Remember Fiona Raby saying something like “It’s not to change the world in our image, but to change ourselves in the world’s image” in her Protofarm 2050 presentation?
This morning, following the Dragonflies’ meeting under the tree, I opted for “A Dash of Irreverent Thought-play in Peeling the Climate Change Onion” presented by Toni Bold. As one of the audience members quipped, climate change is like an onion because it makes you cry.
First, Toni asked all of us to "take off our crowns". When you're full of info, and you think you know something, you put a pourous veil around yourself, she explained. Her approach sought to go beyond the “ists” – economist, scientist, environmentalist, socialist, activist, psychologist, denialist, spiritualist, conformist. And, instead of getting stuck on these different lenses and divulging into a relativist post-modernism, she asked us all to become aware of our own, personal, unmediated experience of climate change.
Whether one can say that there are more thunderstorms in Cape Town is an unmediated awareness is debatable – I mean, they’re WE(A)THER conversations. Nonetheless, I played along, accessing the strongest personal association I have of climate change – the melting North Pole, which I got from an experiential piece of investigative journalism in a recent issue of Intelligent Life. I mean, just pause... Imagine the North Pole melting, imagine there being open ocean across the axis of the earth – like in Pirates of the Caribbean when they travel over the edge of the earth to rescue Jack Sparrow from Davey’s Locker. The seawater, like tears washing up the coasts of so-called civilisation, bathing bikinis in flash floods. It’s simultaneously the most powerful image of absolute sadness that I can muster, while being utterly absurd and unimaginable.
So we all lay down in a circle with toes together like a daisy, each meditating off into our personal evocation. Chomped by ants, and aligned with the greater roundness of the earth. We all floated up like a rubber duck in the bath, slowly, bobbing, as the earth’s surface filled with water. There was a sense of infinite transformation, as though nothing is an end without the beginning of another.
I felt it. I guess that was what Peter Willis was saying – feel it, don’t think it. But I must admit, I’m struggling with that. It feels as though people here exist in a different dimension – what comes out of their mouths... Sometimes it puts me in awe, other times I wonder if they’re playing Exquisite Corpse with their sentences and other times I think they’re sniggering behind my back. They think philosophy is dreams, I think it’s analysis. They think infinite resources are a state of mind, I think it’s a manifestation of economic values to turn to zero when in abundance.
Giving me perspective, was Toni’s quote: “Don’t take a stance, be in the dance.”

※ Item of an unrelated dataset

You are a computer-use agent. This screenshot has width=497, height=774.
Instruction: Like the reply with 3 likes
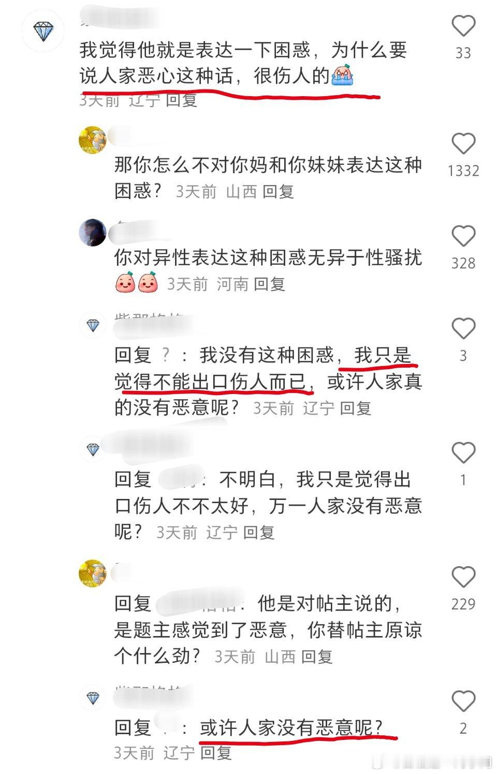(463, 328)
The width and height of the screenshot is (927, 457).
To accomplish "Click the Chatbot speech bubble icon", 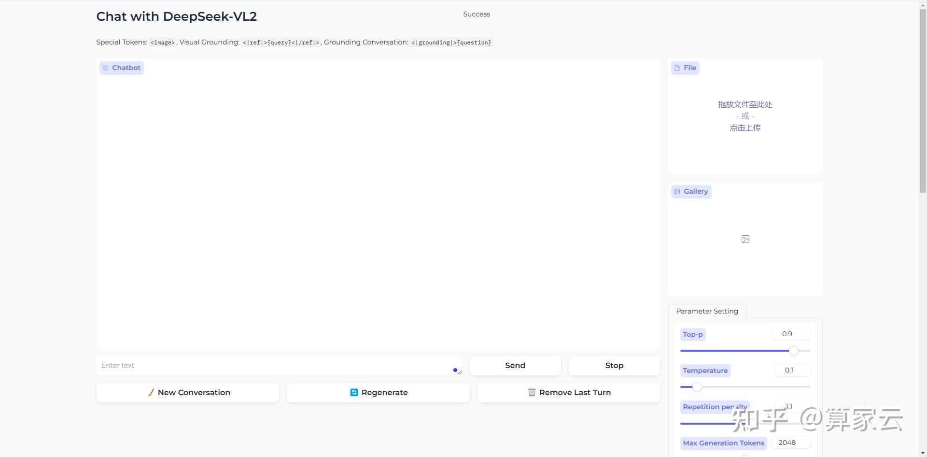I will (106, 68).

But what keeps me in awe... This weird level of spongy consciousness that everyone else seems to have is “designing” the “self”. This is how you crop, kern, 3d-model, prototype and craft... The self. It is, as this morning’s second speaker, Kiki Theo said “alchemy”.
Kiki’s talk was entitled “Green Money: Planting the Seeds of Wealth”. I loved it initially, she completely sucked me in when she said “Money is regarded as this dark dirty thing that we secretly desire”. And was utterly motivational with her conviction that Step 1 is “Belief” (imagine six impossible things before breakfast everyday – thanks Alice) and Step 2 is “Contain” (define the parameters in absolute specifics). But, she weakened her stance as she went along – initially it really was about attracting money, but soon wealth come to represent freedom, contentedness and a whole host of other things. Then it’s just another one of those conversations.
Nonetheless, she had a real clincher at the end from Ben Okri – “Accept no limitation; we have the power of solar systems in our minds”.